The two actually made a good pair – Broadie the statistician who focuses mainly on professional golfers, Foley the instructor who needs to boil the data down for consumption by mainly professionals but also amateurs.
Both of their points make sense if you think about them critically. While we tend to think of PGA Tour events (especially high-profile tournaments like The Masters) as coming down to putting contests, that overlooks all of the work the professionals put in to get to the spots where they have the “must-make putts.” Just because the difference between a win and second place quite often comes down to who can make a big putt (because all PGA Tour pros are great ballstrikers), we shouldn’t overlook the fact that all PGA Tour pros are great ballstrikers. They had to put themselves in position to make those putts. In addition, small differences in shot proximity can have a big impact on putting average. The myth that the PGA Tour is one big game of putt-putt is also simply not true.

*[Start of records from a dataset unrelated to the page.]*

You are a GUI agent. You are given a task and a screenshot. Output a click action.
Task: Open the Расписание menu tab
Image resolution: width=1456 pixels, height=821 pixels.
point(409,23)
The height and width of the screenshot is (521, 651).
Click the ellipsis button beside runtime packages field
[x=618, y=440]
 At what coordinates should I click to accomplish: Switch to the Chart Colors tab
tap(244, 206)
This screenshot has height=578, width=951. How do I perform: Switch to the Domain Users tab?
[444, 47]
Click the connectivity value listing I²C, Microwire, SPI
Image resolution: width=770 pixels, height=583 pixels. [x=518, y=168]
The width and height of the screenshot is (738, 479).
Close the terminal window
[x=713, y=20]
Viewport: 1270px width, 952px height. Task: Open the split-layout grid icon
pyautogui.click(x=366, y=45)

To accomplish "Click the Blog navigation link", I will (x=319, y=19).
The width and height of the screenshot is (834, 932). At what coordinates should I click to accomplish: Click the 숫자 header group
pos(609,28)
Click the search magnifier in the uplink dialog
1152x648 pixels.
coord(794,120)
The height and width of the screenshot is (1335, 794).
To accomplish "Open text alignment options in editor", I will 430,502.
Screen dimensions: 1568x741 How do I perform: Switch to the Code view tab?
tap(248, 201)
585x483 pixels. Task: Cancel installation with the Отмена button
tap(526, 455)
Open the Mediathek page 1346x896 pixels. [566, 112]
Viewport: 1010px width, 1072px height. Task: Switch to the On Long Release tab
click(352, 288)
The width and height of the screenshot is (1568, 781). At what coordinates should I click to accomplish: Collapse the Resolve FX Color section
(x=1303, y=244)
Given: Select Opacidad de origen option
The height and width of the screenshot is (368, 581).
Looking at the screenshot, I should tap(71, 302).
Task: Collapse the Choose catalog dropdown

As Broadie mentions, the weekly leader in strokes gained – putting won just twice in 2013.
The first step to real next-level analytics came with the stat I just mentioned, Strokes Gained – Putting, and Broadie is currently working with the PGA Tour to refine the strokes gained statistic for shots away from the green. Later this year the PGA Tour will begin releasing Strokes Gained – Tee to Green, though that is simply taking the amount of strokes the player was from the day’s course average and subtracting their Strokes Gained – Putting.
Broadie has developed strokes gained stats for different parts of the game (driving, approach shots, short game, etc.), but he continues to refine his method. One current restraint is that the system assumes being closer to the hole is almost indiscriminately advantageous. And while that’s almost always true, there are limitations. Being short-sided, for instance, is sometimes worse than being a bit farther away and having more green to work with, especially on the fast, sloping greens common on Tour. ShotLink also struggles somewhat with taking the trees and other hazards in account.
While Broadie’s research has dealt mainly with the professional game, The Sand Trap‘s own editor-in-chief Erik J. Barzeski, along with fellow golf instructor David Wedzik, are in the process of writing a book focused more on the amateur game, called Lowest Score Wins. The basis of LSW was formed after studying data from golfers of all data levels, and aims to show even the highest-handicapped amateur golfers how advanced analysis of golf (similar to Broadie’s) can incorporate into their games through better practice, and on-course strategy.
In both baseball and basketball, cameras and player-tracking have become common ways to mine data, and we might someday see that make its way into golf. Just like how FlightScope and TrackMan radars are a perfect compliment to GPS data currently, the 3D golf swing systems might someday be married with the current infrastructure.